**DATA EXTRACT**
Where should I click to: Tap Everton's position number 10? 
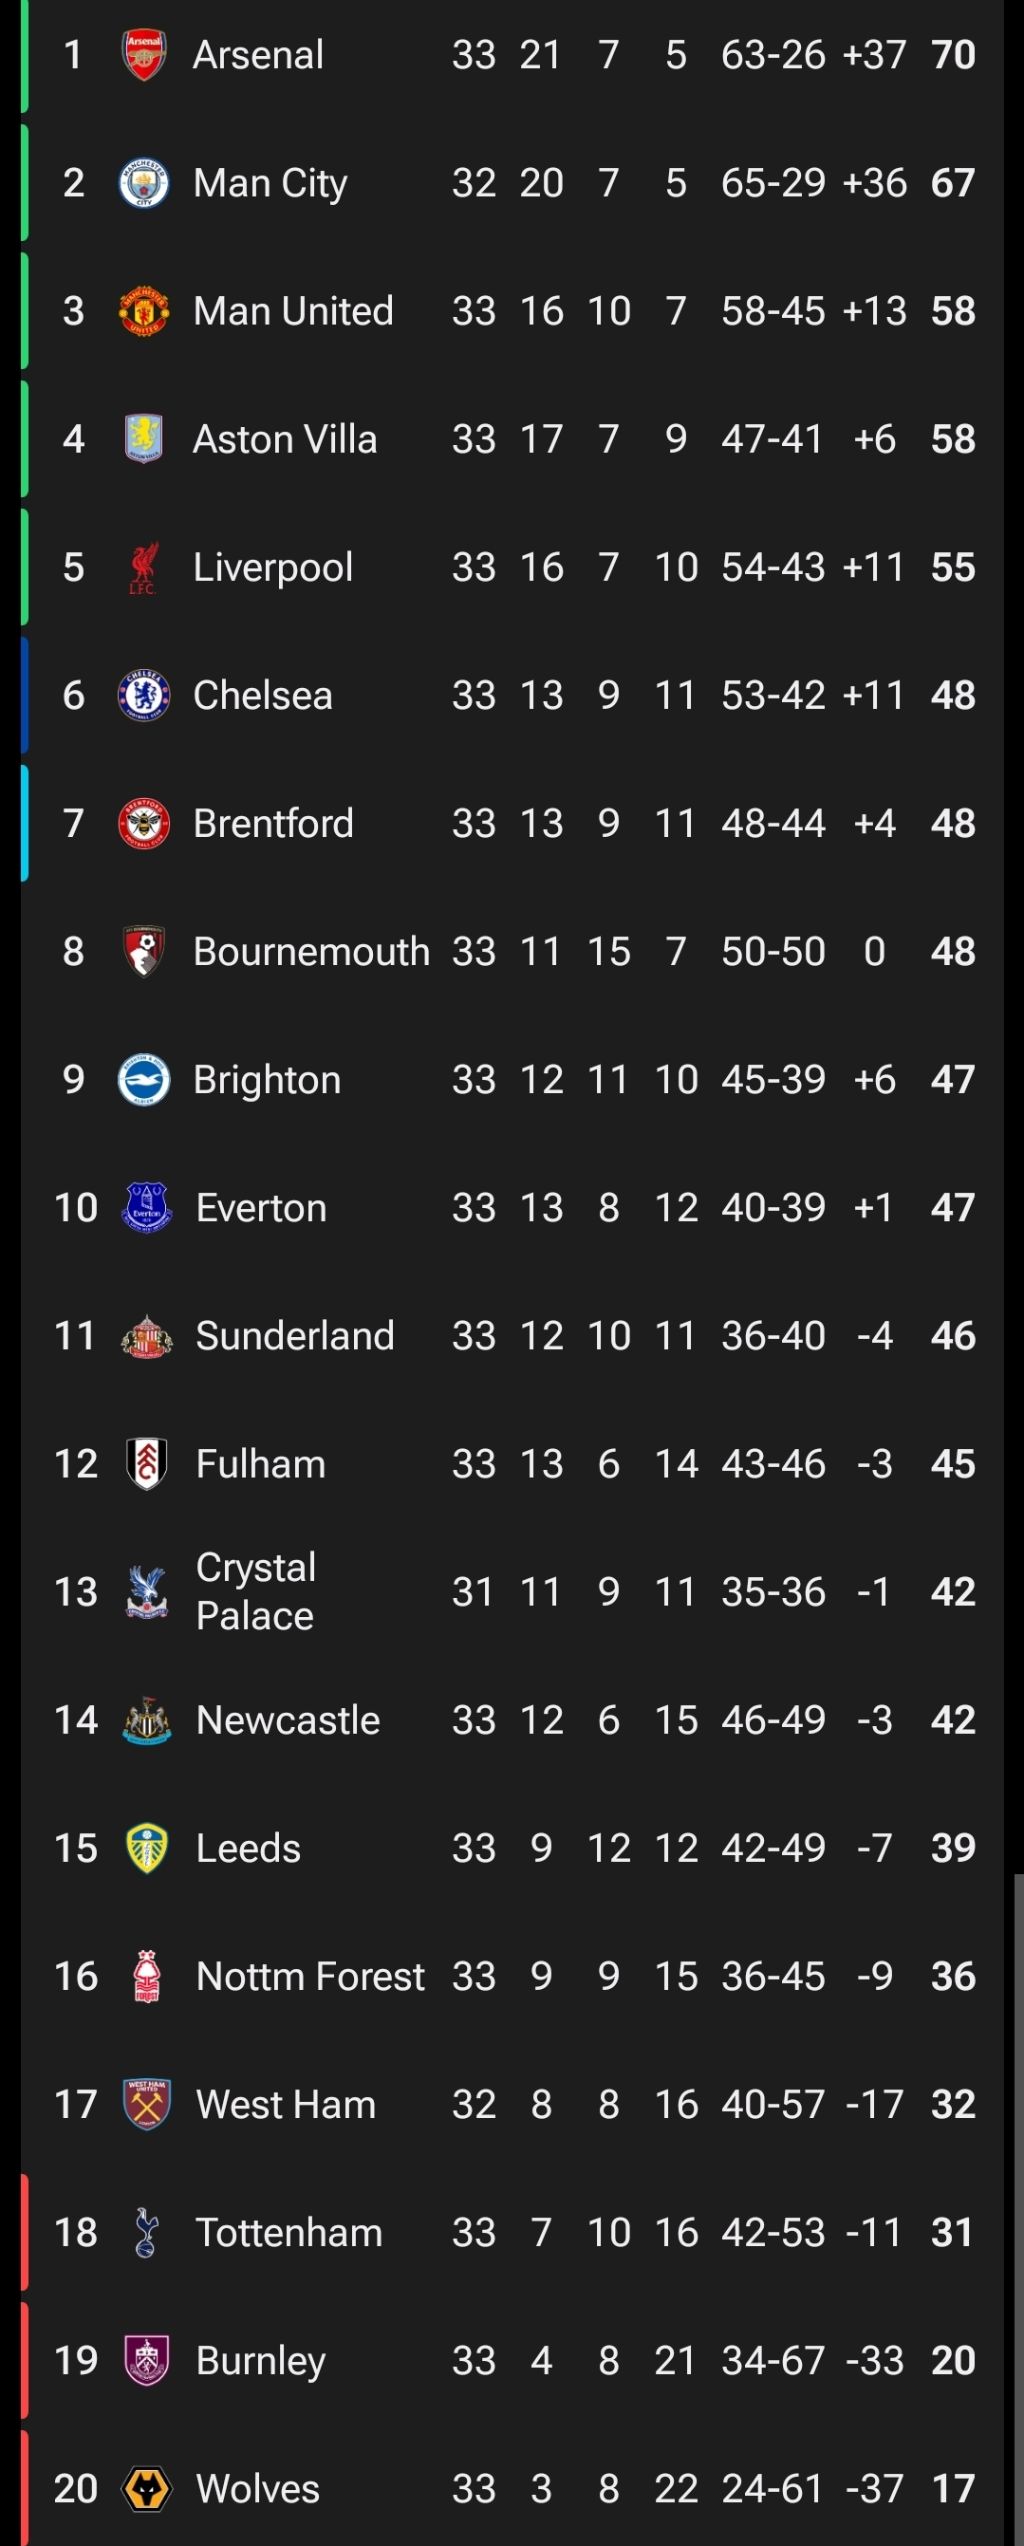[x=76, y=1208]
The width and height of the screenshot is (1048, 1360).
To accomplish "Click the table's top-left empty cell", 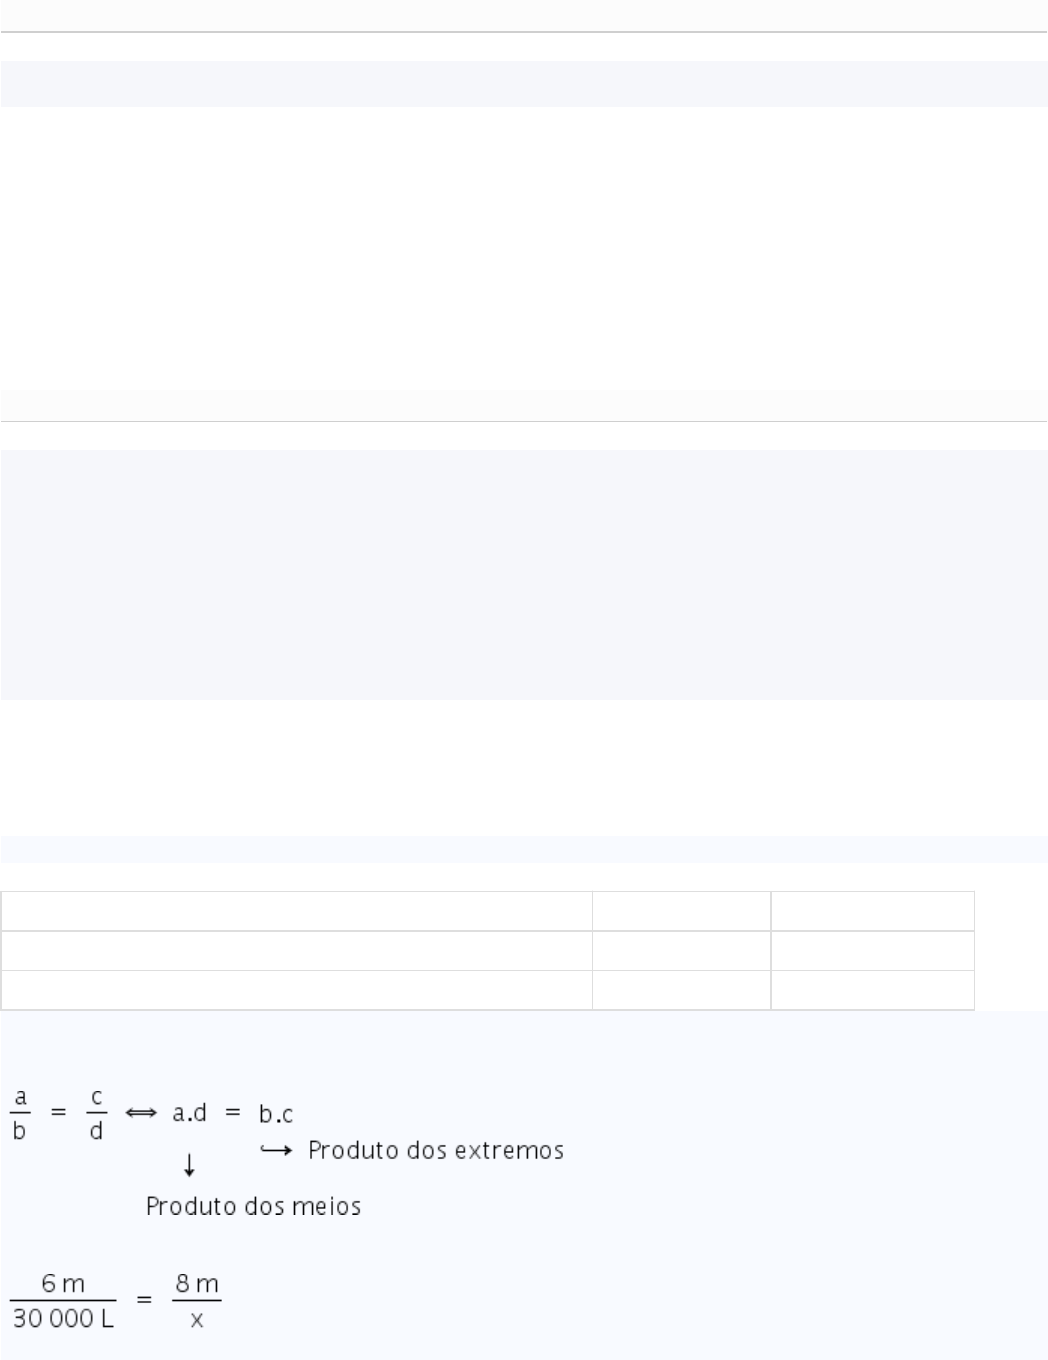I will click(296, 911).
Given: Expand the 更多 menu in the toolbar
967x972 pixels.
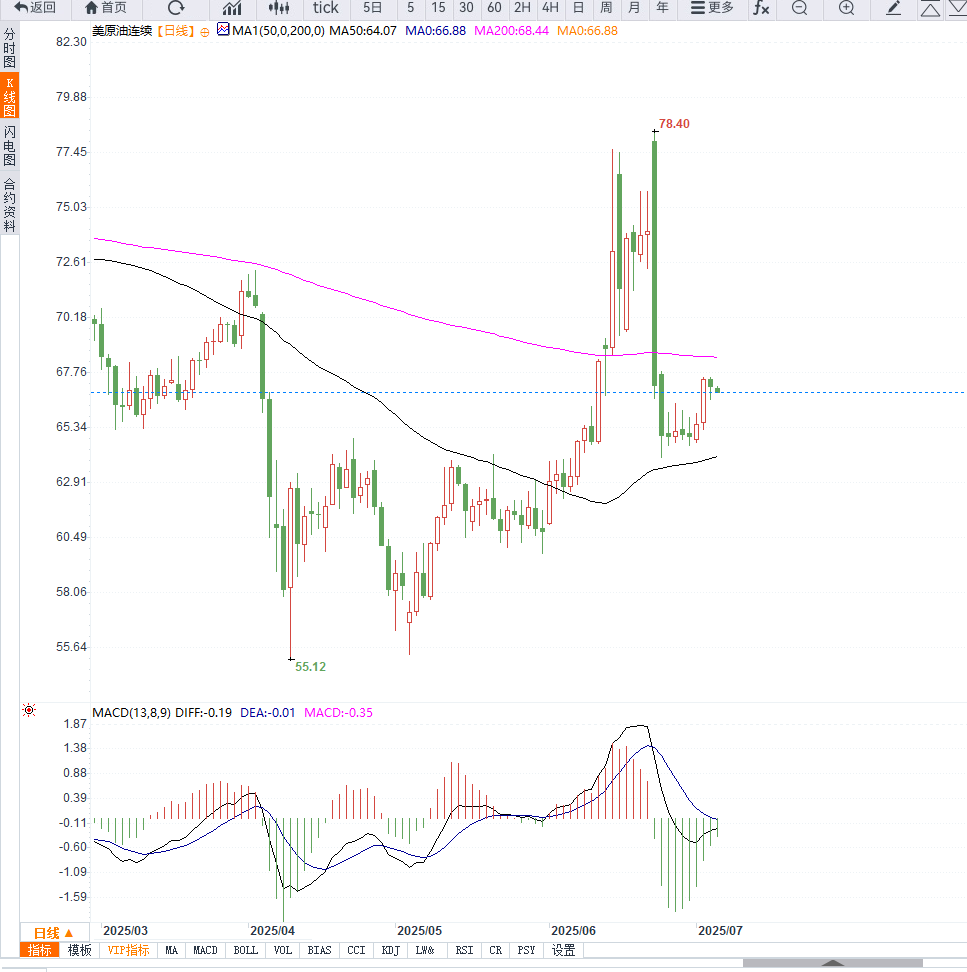Looking at the screenshot, I should (712, 8).
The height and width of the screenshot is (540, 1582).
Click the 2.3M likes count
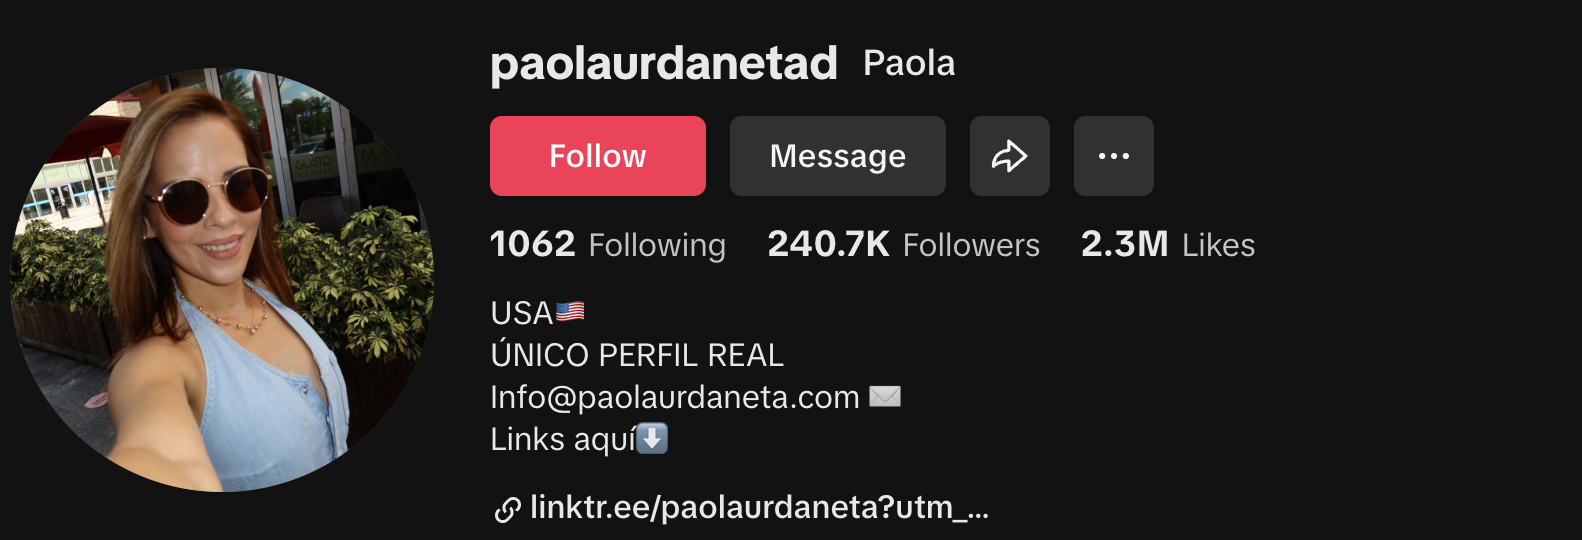point(1124,244)
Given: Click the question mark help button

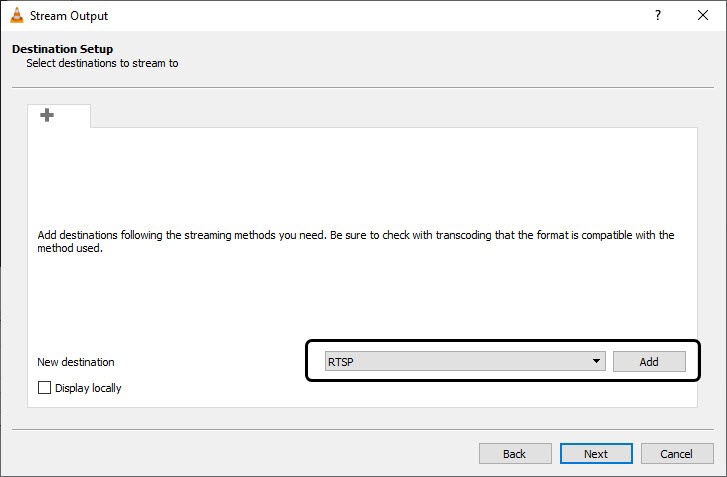Looking at the screenshot, I should click(x=657, y=16).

**EXERCISE**
If a line in the listing has "height" in it, report that line.

**OUTPUT OF THE TASK**
The width and height of the screenshot is (1048, 1360).
The height and width of the screenshot is (540, 1582).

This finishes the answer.